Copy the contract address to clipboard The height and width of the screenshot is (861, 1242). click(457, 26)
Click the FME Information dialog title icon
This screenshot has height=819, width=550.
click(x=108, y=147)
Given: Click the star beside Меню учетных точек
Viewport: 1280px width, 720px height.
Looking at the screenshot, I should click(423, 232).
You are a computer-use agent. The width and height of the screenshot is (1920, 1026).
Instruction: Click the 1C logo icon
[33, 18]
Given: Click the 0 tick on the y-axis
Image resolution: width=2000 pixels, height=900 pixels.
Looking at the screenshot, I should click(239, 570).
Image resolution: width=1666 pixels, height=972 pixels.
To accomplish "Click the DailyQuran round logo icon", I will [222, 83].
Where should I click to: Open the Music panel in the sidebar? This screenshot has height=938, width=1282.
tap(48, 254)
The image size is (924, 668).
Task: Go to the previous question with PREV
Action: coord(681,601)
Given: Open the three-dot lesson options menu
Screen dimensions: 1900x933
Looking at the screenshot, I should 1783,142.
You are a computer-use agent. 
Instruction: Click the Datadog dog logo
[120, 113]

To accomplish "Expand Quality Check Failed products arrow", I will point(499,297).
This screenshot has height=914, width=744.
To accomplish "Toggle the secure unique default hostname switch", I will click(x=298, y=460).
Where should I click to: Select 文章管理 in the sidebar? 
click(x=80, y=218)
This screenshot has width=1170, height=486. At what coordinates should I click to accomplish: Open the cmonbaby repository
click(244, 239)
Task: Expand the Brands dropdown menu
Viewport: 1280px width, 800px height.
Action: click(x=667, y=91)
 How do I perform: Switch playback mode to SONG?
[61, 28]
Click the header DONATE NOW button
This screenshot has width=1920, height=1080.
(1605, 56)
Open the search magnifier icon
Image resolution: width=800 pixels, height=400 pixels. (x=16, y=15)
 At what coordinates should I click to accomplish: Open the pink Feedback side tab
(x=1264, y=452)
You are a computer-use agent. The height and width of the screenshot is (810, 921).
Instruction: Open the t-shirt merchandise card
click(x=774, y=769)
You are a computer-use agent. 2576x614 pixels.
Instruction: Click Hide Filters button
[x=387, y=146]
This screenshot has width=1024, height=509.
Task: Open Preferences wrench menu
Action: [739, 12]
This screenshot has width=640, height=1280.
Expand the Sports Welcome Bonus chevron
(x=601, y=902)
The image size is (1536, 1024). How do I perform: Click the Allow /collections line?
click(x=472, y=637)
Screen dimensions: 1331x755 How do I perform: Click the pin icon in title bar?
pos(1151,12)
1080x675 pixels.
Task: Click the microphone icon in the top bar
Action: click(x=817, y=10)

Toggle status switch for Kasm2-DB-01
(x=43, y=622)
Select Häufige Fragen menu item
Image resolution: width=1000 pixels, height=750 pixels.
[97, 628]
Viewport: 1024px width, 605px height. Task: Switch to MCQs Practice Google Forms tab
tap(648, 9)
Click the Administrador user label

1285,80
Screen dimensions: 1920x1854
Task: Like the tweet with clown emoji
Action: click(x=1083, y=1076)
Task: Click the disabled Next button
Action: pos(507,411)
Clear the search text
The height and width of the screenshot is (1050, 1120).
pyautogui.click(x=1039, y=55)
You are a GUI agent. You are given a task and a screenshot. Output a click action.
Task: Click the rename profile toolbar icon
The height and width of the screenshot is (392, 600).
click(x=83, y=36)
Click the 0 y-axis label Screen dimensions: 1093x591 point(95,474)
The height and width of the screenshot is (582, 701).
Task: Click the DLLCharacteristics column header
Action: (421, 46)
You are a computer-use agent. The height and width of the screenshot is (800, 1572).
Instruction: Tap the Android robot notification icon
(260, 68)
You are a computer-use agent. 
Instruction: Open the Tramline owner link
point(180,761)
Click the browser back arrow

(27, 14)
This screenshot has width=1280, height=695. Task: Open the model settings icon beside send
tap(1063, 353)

===

WHAT NEEDS TO BE DONE - Repeat every entry exactly. Nothing may be dropped.

PROBLEM SOLUTION -
Copy the contract address to clipboard The height and width of the screenshot is (861, 1242). click(457, 26)
Click the FME Information dialog title icon
This screenshot has height=819, width=550.
click(x=108, y=147)
Given: Click the star beside Меню учетных точек
Viewport: 1280px width, 720px height.
Looking at the screenshot, I should click(423, 232).
You are a computer-use agent. The width and height of the screenshot is (1920, 1026).
Instruction: Click the 1C logo icon
[33, 18]
Given: Click the 0 tick on the y-axis
Image resolution: width=2000 pixels, height=900 pixels.
Looking at the screenshot, I should click(239, 570).
Image resolution: width=1666 pixels, height=972 pixels.
To accomplish "Click the DailyQuran round logo icon", I will [222, 83].
Where should I click to: Open the Music panel in the sidebar? This screenshot has height=938, width=1282.
tap(48, 254)
The image size is (924, 668).
Task: Go to the previous question with PREV
Action: coord(681,601)
Given: Open the three-dot lesson options menu
Screen dimensions: 1900x933
Looking at the screenshot, I should 1783,142.
You are a computer-use agent. 
Instruction: Click the Datadog dog logo
[120, 113]

To accomplish "Expand Quality Check Failed products arrow", I will point(499,297).
This screenshot has height=914, width=744.
To accomplish "Toggle the secure unique default hostname switch", I will click(x=298, y=460).
Where should I click to: Select 文章管理 in the sidebar? 
click(x=80, y=218)
This screenshot has width=1170, height=486. At what coordinates should I click to accomplish: Open the cmonbaby repository
click(244, 239)
Task: Expand the Brands dropdown menu
Viewport: 1280px width, 800px height.
Action: click(x=667, y=91)
 How do I perform: Switch playback mode to SONG?
[61, 28]
Click the header DONATE NOW button
This screenshot has width=1920, height=1080.
(1605, 56)
Open the search magnifier icon
Image resolution: width=800 pixels, height=400 pixels. (x=16, y=15)
 At what coordinates should I click to accomplish: Open the pink Feedback side tab
(x=1264, y=452)
You are a computer-use agent. The height and width of the screenshot is (810, 921).
Instruction: Open the t-shirt merchandise card
click(x=774, y=769)
You are a computer-use agent. 2576x614 pixels.
Instruction: Click Hide Filters button
[x=387, y=146]
This screenshot has width=1024, height=509.
Task: Open Preferences wrench menu
Action: [739, 12]
This screenshot has width=640, height=1280.
Expand the Sports Welcome Bonus chevron
(x=601, y=902)
The image size is (1536, 1024). How do I perform: Click the Allow /collections line?
click(x=472, y=637)
Screen dimensions: 1331x755 How do I perform: Click the pin icon in title bar?
pos(1151,12)
1080x675 pixels.
Task: Click the microphone icon in the top bar
Action: click(x=817, y=10)

Toggle status switch for Kasm2-DB-01
(x=43, y=622)
Select Häufige Fragen menu item
Image resolution: width=1000 pixels, height=750 pixels.
[97, 628]
Viewport: 1024px width, 605px height. Task: Switch to MCQs Practice Google Forms tab
tap(648, 9)
Click the Administrador user label

1285,80
Screen dimensions: 1920x1854
Task: Like the tweet with clown emoji
Action: click(x=1083, y=1076)
Task: Click the disabled Next button
Action: pos(507,411)
Clear the search text
The height and width of the screenshot is (1050, 1120).
pyautogui.click(x=1039, y=55)
You are a GUI agent. You are given a task and a screenshot. Output a click action.
Task: Click the rename profile toolbar icon
The height and width of the screenshot is (392, 600).
click(x=83, y=36)
Click the 0 y-axis label Screen dimensions: 1093x591 point(95,474)
The height and width of the screenshot is (582, 701).
Task: Click the DLLCharacteristics column header
Action: (421, 46)
You are a computer-use agent. The height and width of the screenshot is (800, 1572).
Instruction: Tap the Android robot notification icon
(260, 68)
You are a computer-use agent. 
Instruction: Open the Tramline owner link
point(180,761)
Click the browser back arrow

(27, 14)
This screenshot has width=1280, height=695. Task: Open the model settings icon beside send
tap(1063, 353)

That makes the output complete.